Acredito que diversas coisas nos conectaram ao decorrer de toda a jornada que caminhamos juntos. Os mais diversos interesses pareciam se misturar e facilmente se tornavam o tema principal dos nossos mais diversos diálogos que poderiam acontecer ao decorrer de um dia.

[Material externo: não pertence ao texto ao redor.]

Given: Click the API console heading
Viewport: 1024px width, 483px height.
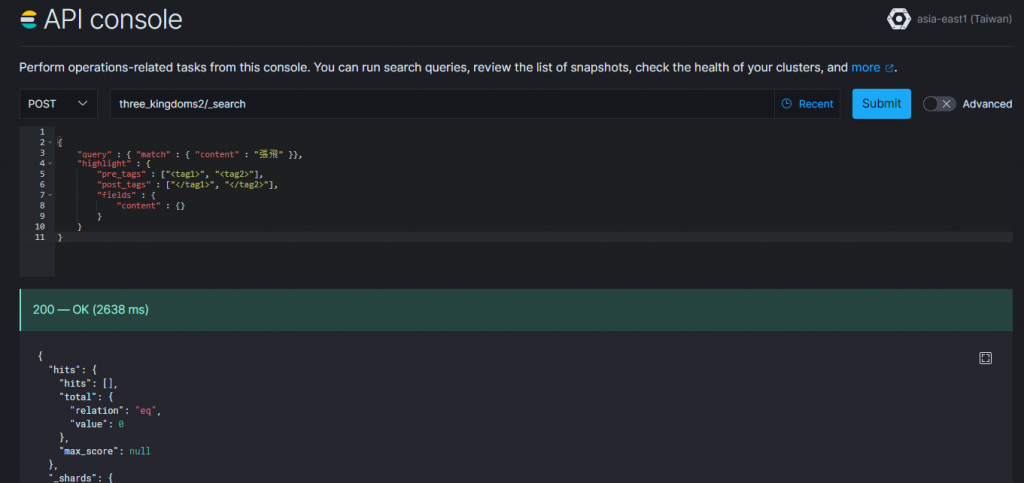Looking at the screenshot, I should [x=113, y=19].
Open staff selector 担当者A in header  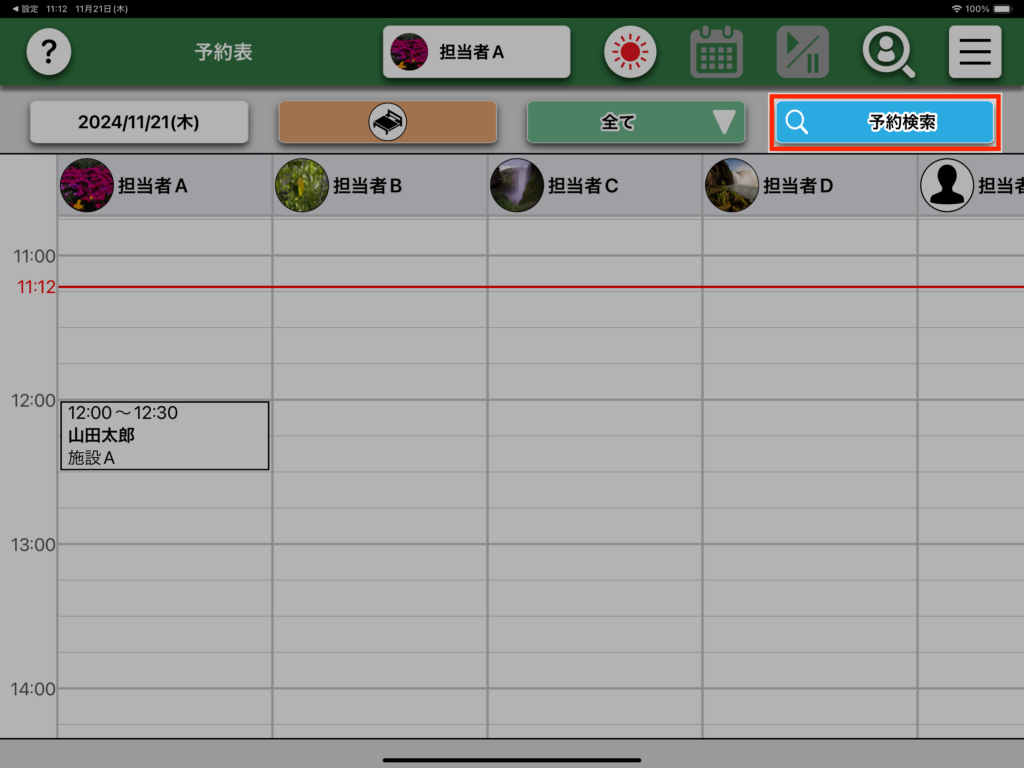476,52
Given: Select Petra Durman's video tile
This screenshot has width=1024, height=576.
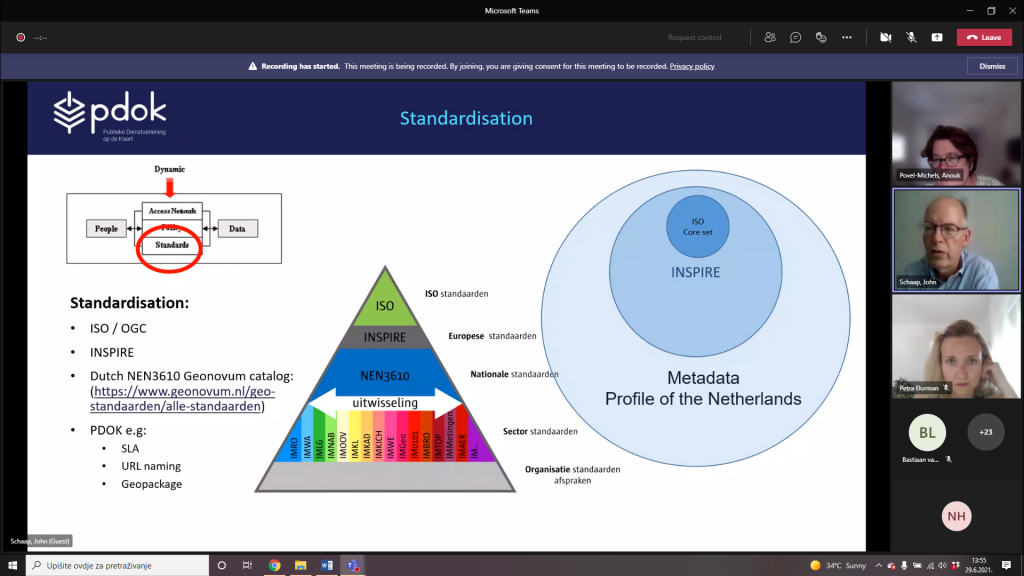Looking at the screenshot, I should (x=955, y=346).
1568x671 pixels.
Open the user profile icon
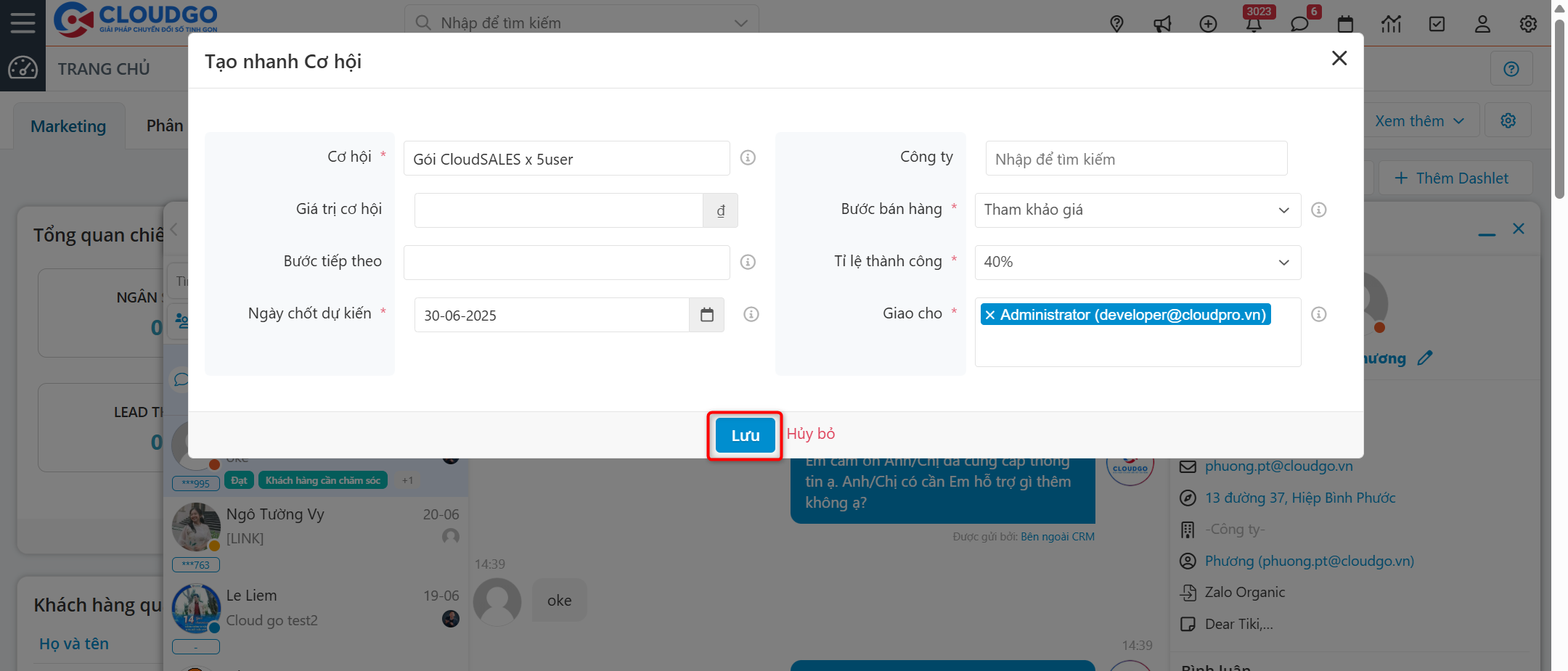1482,23
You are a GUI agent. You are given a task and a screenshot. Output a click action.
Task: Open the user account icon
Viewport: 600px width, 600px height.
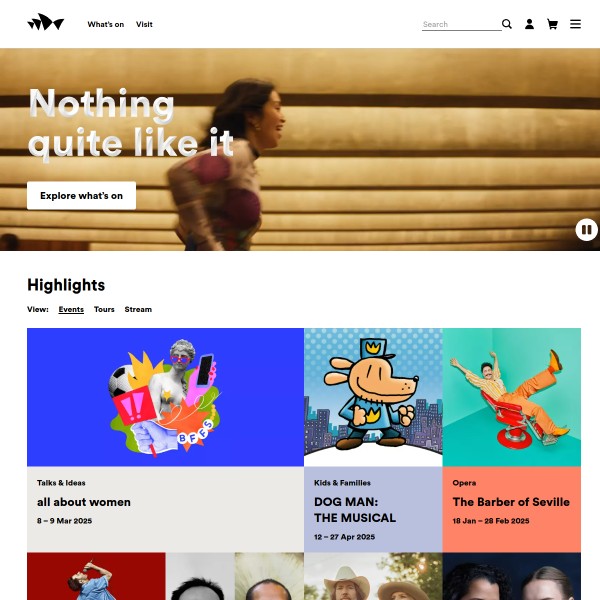tap(529, 24)
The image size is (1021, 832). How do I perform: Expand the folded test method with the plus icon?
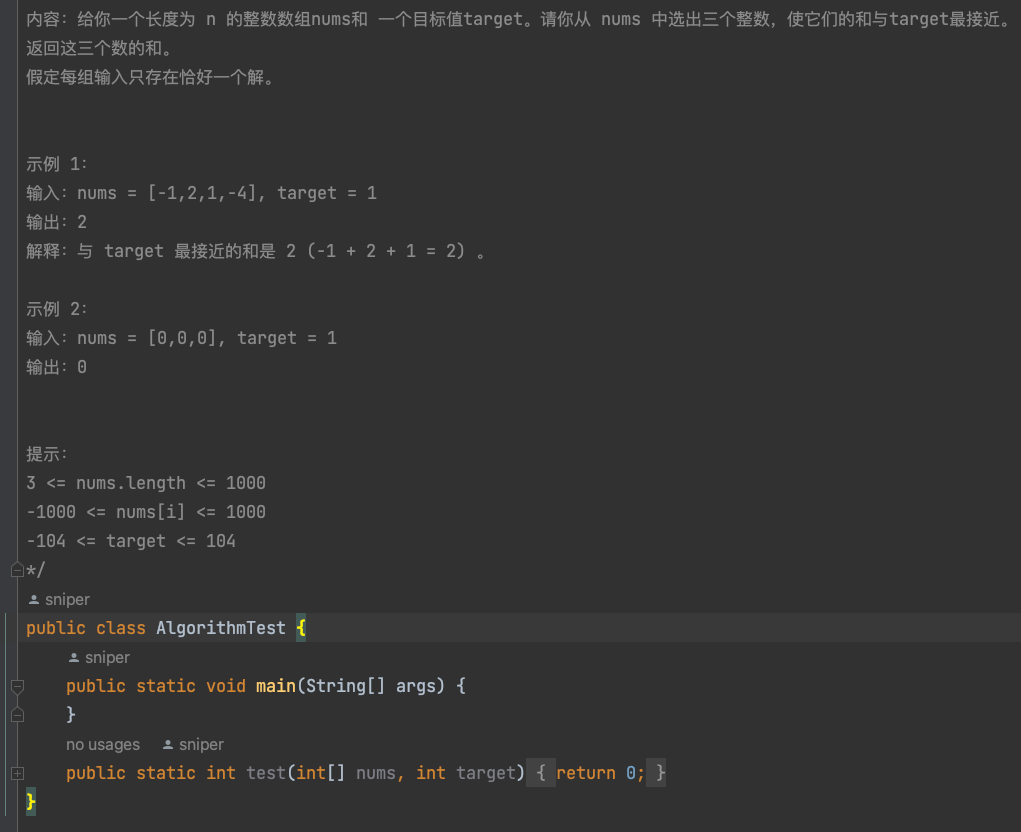pos(17,773)
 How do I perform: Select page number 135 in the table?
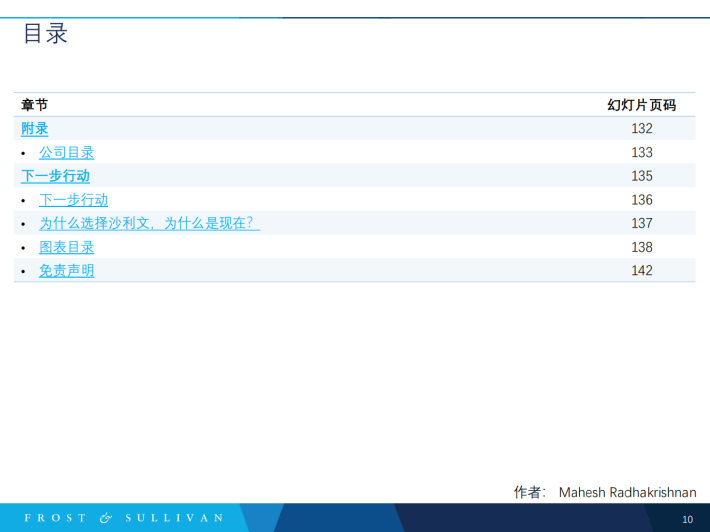(x=641, y=176)
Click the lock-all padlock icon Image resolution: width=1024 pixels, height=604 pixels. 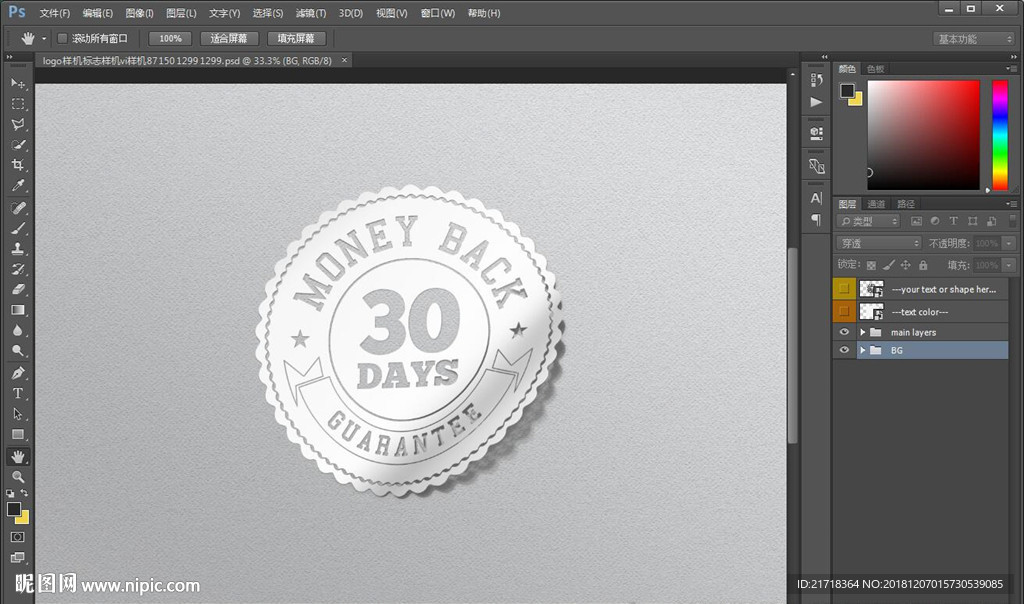coord(923,265)
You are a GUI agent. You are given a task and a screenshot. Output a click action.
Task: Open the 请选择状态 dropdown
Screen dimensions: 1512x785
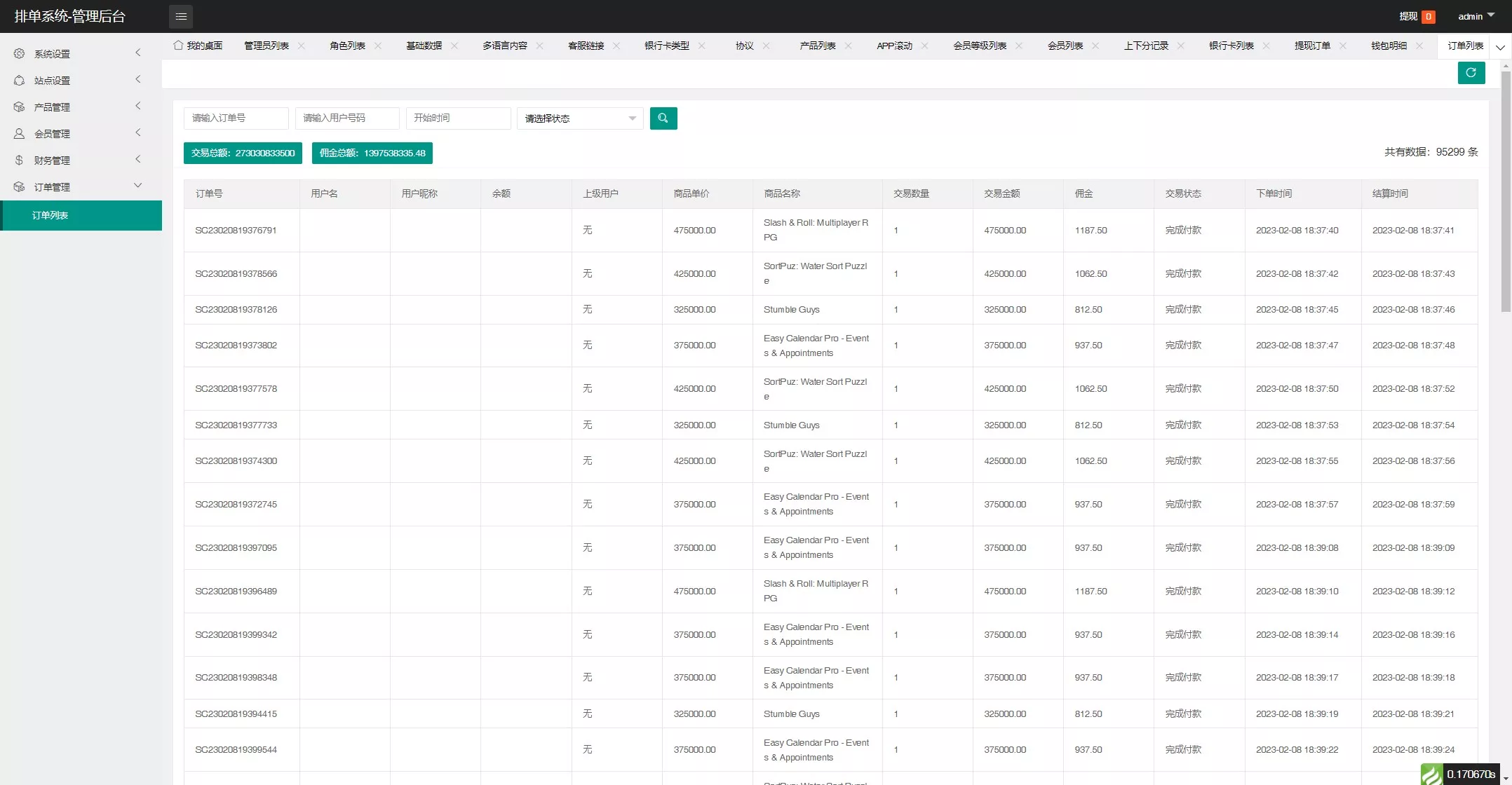(580, 118)
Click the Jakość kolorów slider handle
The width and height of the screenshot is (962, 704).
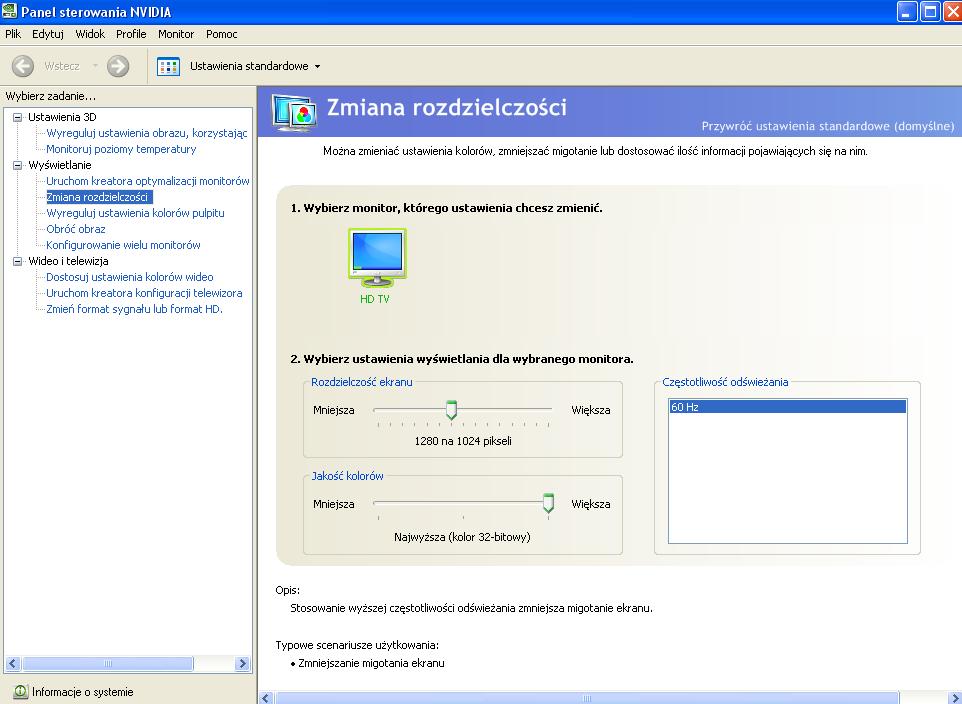548,504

Apesar disso, também tínhamos nossas diferenças de que alguma forma, conseguiam se entrelaçar. Meu café quente e doce, seu café gelado e quase sem açúcar, os tons quentes do outono e os apagados do inverno, o vinho tinto suave e o whiskey mais envelhecido que você pudesse encontrar.

Nossas particularidades nos uniram mais do que nossos interesses.

Admito que fiquei feliz ao notar que você também parecia apreciar a noite, fosse ela fria ou acalorada. Poucos dias depois de nos mudarmos para o apartamento que hoje é grande demais para apenas uma pessoa, tomei um susto vendo sua silhueta na varanda aberta e ventilada. Ali estava você, observando os outros prédios, em completo silêncio.

Resolvi me manter calada, enquanto você assistia atentamente ao espetáculo lunar, eu te assistia de longe, imersa na imensidão que só encontrei apenas em ti.

Ao se virar, o susto foi certeiro.

— Desculpa. — Pedi rindo baixo, ainda estava acostumada com as paredes finas do local que antes chamava de "casa". — Não consegui resistir.

— Não faça mais isso caso você ainda me ame. — Falou soltando todo o ar que prendeu no pulmão.

— Uma semana não foi o suficiente para decidir que não o amo mais. — Adverti indo em direção à cozinha. — Quer algo? Um chá? Leite morno?

— Fica aqui. — Me chamou mostrando o lugar vago.

Não precisava mais do que isso para entender que você gostaria de dividir aquele pequeno momento comigo. Era sempre assim, ao sermos embalados pelo silêncio, entendemos as mensagens transmitidas em código morse por nossos corações.

Nunca houve a necessidade de mudarmos quem éramos para que conseguíssemos viver juntos. Desde cedo aprendemos sobre a adaptação, não víamos um motivo aparente para a perda de nossas próprias características, afinal, eram elas que faziam com que nos completávamos.

— Quando será o próximo concerto? — Questionei me aproximando, sentindo o calor que sua pele emanava, me sentindo acalentada sem ao menos pedir.

— A temporada vai começar com o inverno. — Começou a explicar sabendo que eu escutava cada palavra que sua voz produzisse. — A companhia espera ajudar com o turismo fazendo shows temáticos e uma parceria com a companhia nacional de balé.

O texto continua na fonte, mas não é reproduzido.